Supplied passage:
——
# kdenlive crash on startup



## sk8harddiefast (May 27, 2010)

HI.I have a little problem
I installed kdenlive but when i open it crashes after 2-3 seconds!
Any ideas how to solve that?


----------



## avilla@ (May 27, 2010)

hello!
please, open an issue on the kdenlive bug tracker - http://kdenlive.org/mantis - attaching, possibly, a backtrace (there is an howto on the kdenlive website)


----------



## sk8harddiefast (May 27, 2010)

Is already known bug. I see a lot of forums with people that have this problem. But i read so much and make a lot of tries and nothing work. So i told to post it here if there is anyone that already done it.
But also i will report the bug to be more sure.


----------



## avilla@ (May 27, 2010)

that cannot be a "known bug", just because you didn't give any information about it. as a kdenlive developer, i can say that, without further information, this report is almost useless :/


----------



## sk8harddiefast (May 27, 2010)
——
Set exercise A:
List every post heading in the kdenlive crash thread, in order, with the poster's name and the date of each.
Set exercise B:
Answer these questions from the kdenlive crash thread:
(i) How long after opening does kdenlive crash?
(ii) What does avilla@ suggest attaching to the issue on the bug tracker?
(iii) What role does avilla@ say they have?

Dataset extract:
——
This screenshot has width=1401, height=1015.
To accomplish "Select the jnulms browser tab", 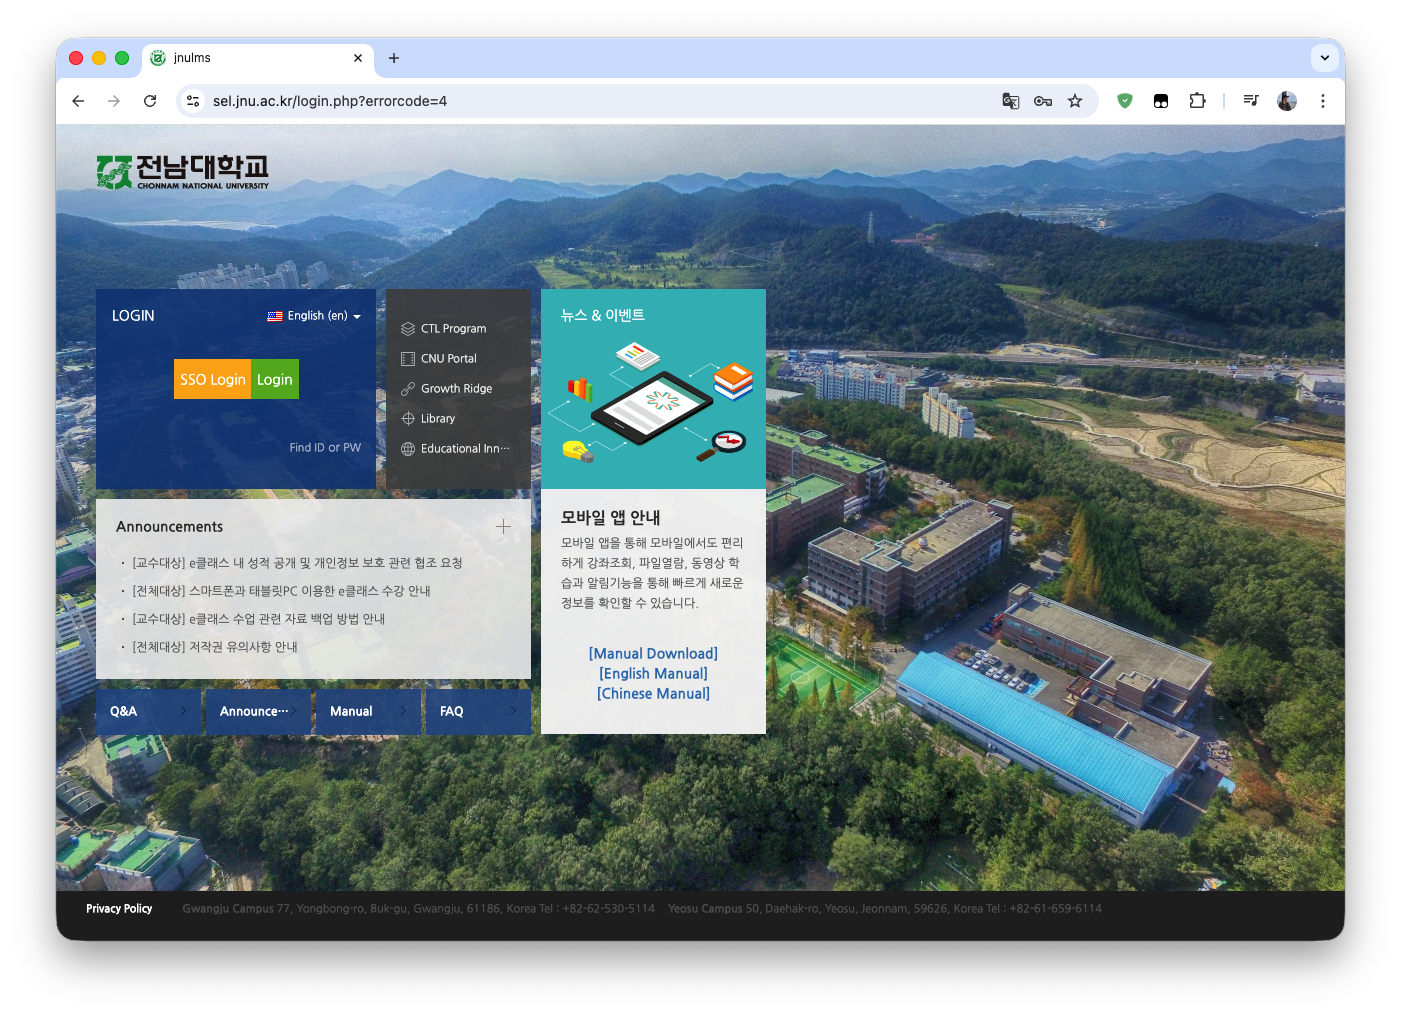I will click(x=255, y=58).
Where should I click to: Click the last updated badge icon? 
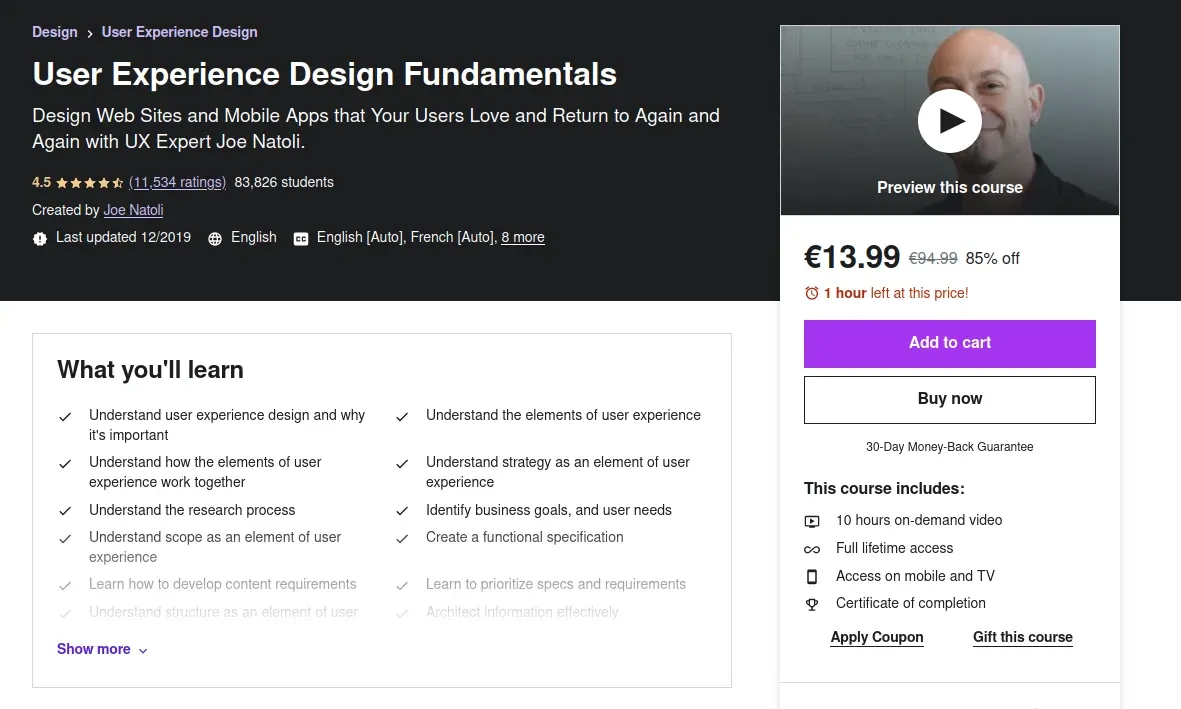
——
Result A:
1. sk8harddiefast (May 27, 2010)
2. avilla@ (May 27, 2010)
3. sk8harddiefast (May 27, 2010)
4. avilla@ (May 27, 2010)
5. sk8harddiefast (May 27, 2010)

Result B:
(i) After 2-3 seconds.
(ii) A backtrace.
(iii) Kdenlive developer.